**Exercise objective**: An identical copy of all the entries is the required result.

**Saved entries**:
━━━
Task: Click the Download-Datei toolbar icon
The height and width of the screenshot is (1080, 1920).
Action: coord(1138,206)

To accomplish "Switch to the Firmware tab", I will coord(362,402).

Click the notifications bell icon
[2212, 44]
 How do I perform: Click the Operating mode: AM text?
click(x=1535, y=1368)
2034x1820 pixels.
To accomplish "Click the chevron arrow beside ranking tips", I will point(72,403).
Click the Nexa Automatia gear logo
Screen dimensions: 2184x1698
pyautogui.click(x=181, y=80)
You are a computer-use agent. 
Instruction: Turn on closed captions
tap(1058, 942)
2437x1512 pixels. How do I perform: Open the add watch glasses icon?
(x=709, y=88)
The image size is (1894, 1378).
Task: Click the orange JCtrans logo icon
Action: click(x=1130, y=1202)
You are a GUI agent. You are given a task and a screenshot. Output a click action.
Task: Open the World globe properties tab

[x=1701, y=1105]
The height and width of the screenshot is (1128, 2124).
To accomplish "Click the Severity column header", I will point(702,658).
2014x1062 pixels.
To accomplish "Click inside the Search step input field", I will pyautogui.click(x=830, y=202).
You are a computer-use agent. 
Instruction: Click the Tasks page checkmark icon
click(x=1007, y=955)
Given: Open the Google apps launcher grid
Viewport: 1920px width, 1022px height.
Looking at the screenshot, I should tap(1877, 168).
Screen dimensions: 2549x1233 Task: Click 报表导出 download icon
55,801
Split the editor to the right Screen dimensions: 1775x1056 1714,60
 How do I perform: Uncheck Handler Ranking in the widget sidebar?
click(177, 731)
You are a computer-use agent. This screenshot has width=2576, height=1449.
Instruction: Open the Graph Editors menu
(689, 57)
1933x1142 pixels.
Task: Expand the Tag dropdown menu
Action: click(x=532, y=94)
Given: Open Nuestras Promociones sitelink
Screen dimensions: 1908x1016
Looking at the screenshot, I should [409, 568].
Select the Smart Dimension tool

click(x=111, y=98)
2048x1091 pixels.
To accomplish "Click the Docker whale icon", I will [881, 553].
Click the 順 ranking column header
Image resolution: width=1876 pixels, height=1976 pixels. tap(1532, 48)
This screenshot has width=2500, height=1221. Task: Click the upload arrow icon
━━━
**Written response**:
Task: Click the Download-Datei toolbar icon
The height and width of the screenshot is (1080, 1920).
Action: coord(1138,206)

To accomplish "Switch to the Firmware tab", I will coord(362,402).

Click the notifications bell icon
[2212, 44]
 How do I perform: Click the Operating mode: AM text?
click(x=1535, y=1368)
2034x1820 pixels.
To accomplish "Click the chevron arrow beside ranking tips", I will point(72,403).
Click the Nexa Automatia gear logo
Screen dimensions: 2184x1698
pyautogui.click(x=181, y=80)
You are a computer-use agent. 
Instruction: Turn on closed captions
tap(1058, 942)
2437x1512 pixels. How do I perform: Open the add watch glasses icon?
(x=709, y=88)
The image size is (1894, 1378).
Task: Click the orange JCtrans logo icon
Action: click(x=1130, y=1202)
You are a GUI agent. You are given a task and a screenshot. Output a click action.
Task: Open the World globe properties tab

[x=1701, y=1105]
The height and width of the screenshot is (1128, 2124).
To accomplish "Click the Severity column header", I will point(702,658).
2014x1062 pixels.
To accomplish "Click inside the Search step input field", I will pyautogui.click(x=830, y=202).
You are a computer-use agent. 
Instruction: Click the Tasks page checkmark icon
click(x=1007, y=955)
Given: Open the Google apps launcher grid
Viewport: 1920px width, 1022px height.
Looking at the screenshot, I should tap(1877, 168).
Screen dimensions: 2549x1233 Task: Click 报表导出 download icon
55,801
Split the editor to the right Screen dimensions: 1775x1056 1714,60
 How do I perform: Uncheck Handler Ranking in the widget sidebar?
click(177, 731)
You are a computer-use agent. This screenshot has width=2576, height=1449.
Instruction: Open the Graph Editors menu
(689, 57)
1933x1142 pixels.
Task: Expand the Tag dropdown menu
Action: click(x=532, y=94)
Given: Open Nuestras Promociones sitelink
Screen dimensions: 1908x1016
Looking at the screenshot, I should [409, 568].
Select the Smart Dimension tool

click(x=111, y=98)
2048x1091 pixels.
To accomplish "Click the Docker whale icon", I will [881, 553].
Click the 順 ranking column header
Image resolution: width=1876 pixels, height=1976 pixels. tap(1532, 48)
This screenshot has width=2500, height=1221. Task: Click the upload arrow icon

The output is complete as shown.